◆ EXERCISE AIM ◆
Convert every line of the items below into a JSON list of strings, one string per line, leaving out blank lines.

--- SUPPLIED RECORDS ---

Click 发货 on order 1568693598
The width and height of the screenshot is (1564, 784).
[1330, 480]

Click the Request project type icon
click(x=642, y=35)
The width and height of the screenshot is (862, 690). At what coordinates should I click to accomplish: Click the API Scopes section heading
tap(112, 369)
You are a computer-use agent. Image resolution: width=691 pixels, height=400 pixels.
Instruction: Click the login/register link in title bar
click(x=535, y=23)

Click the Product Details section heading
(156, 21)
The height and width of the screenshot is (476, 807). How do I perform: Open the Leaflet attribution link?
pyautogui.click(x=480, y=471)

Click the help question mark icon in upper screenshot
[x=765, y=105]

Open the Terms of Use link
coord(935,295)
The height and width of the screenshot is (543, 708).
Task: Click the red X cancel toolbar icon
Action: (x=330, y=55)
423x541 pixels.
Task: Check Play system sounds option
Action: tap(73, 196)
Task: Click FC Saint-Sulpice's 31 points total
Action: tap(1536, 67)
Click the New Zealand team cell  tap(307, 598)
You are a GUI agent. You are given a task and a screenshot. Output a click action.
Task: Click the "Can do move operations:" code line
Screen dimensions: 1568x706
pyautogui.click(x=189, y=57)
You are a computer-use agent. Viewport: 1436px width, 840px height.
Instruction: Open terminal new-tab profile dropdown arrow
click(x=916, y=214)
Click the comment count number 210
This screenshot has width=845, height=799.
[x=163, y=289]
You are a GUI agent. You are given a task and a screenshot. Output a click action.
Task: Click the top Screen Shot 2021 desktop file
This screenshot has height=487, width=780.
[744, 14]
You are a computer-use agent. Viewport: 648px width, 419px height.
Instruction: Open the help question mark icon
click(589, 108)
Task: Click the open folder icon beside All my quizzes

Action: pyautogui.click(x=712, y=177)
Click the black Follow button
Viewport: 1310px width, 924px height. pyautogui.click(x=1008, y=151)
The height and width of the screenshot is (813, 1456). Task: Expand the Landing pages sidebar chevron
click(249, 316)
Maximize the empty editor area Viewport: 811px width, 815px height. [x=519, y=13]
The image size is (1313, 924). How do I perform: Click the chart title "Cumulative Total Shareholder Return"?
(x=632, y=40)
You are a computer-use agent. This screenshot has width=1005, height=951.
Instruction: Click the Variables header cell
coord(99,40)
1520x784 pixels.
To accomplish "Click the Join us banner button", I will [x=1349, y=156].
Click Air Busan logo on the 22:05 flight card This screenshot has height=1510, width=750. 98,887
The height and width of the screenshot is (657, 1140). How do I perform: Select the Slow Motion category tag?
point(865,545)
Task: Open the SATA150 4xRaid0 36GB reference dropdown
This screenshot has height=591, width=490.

---

◆ RESULT ◆
[
  "Click 发货 on order 1568693598",
  "The width and height of the screenshot is (1564, 784).",
  "[1330, 480]",
  "Click the Request project type icon",
  "click(x=642, y=35)",
  "The width and height of the screenshot is (862, 690). At what coordinates should I click to accomplish: Click the API Scopes section heading",
  "tap(112, 369)",
  "You are a computer-use agent. Image resolution: width=691 pixels, height=400 pixels.",
  "Instruction: Click the login/register link in title bar",
  "click(x=535, y=23)",
  "Click the Product Details section heading",
  "(156, 21)",
  "The height and width of the screenshot is (476, 807). How do I perform: Open the Leaflet attribution link?",
  "pyautogui.click(x=480, y=471)",
  "Click the help question mark icon in upper screenshot",
  "[x=765, y=105]",
  "Open the Terms of Use link",
  "coord(935,295)",
  "The height and width of the screenshot is (543, 708).",
  "Task: Click the red X cancel toolbar icon",
  "Action: (x=330, y=55)",
  "423x541 pixels.",
  "Task: Check Play system sounds option",
  "Action: tap(73, 196)",
  "Task: Click FC Saint-Sulpice's 31 points total",
  "Action: tap(1536, 67)",
  "Click the New Zealand team cell  tap(307, 598)",
  "You are a GUI agent. You are given a task and a screenshot. Output a click action.",
  "Task: Click the \"Can do move operations:\" code line",
  "Screen dimensions: 1568x706",
  "pyautogui.click(x=189, y=57)",
  "You are a computer-use agent. Viewport: 1436px width, 840px height.",
  "Instruction: Open terminal new-tab profile dropdown arrow",
  "click(x=916, y=214)",
  "Click the comment count number 210",
  "This screenshot has width=845, height=799.",
  "[x=163, y=289]",
  "You are a GUI agent. You are given a task and a screenshot. Output a click action.",
  "Task: Click the top Screen Shot 2021 desktop file",
  "This screenshot has height=487, width=780.",
  "[744, 14]",
  "You are a computer-use agent. Viewport: 648px width, 419px height.",
  "Instruction: Open the help question mark icon",
  "click(589, 108)",
  "Task: Click the open folder icon beside All my quizzes",
  "Action: pyautogui.click(x=712, y=177)",
  "Click the black Follow button",
  "Viewport: 1310px width, 924px height. pyautogui.click(x=1008, y=151)",
  "The height and width of the screenshot is (813, 1456). Task: Expand the Landing pages sidebar chevron",
  "click(249, 316)",
  "Maximize the empty editor area Viewport: 811px width, 815px height. [x=519, y=13]",
  "The image size is (1313, 924). How do I perform: Click the chart title \"Cumulative Total Shareholder Return\"?",
  "(x=632, y=40)",
  "You are a computer-use agent. This screenshot has width=1005, height=951.",
  "Instruction: Click the Variables header cell",
  "coord(99,40)",
  "1520x784 pixels.",
  "To accomplish \"Click the Join us banner button\", I will [x=1349, y=156].",
  "Click Air Busan logo on the 22:05 flight card This screenshot has height=1510, width=750. 98,887",
  "The height and width of the screenshot is (657, 1140). How do I perform: Select the Slow Motion category tag?",
  "point(865,545)",
  "Task: Open the SATA150 4xRaid0 36GB reference dropdown",
  "This screenshot has height=591, width=490."
]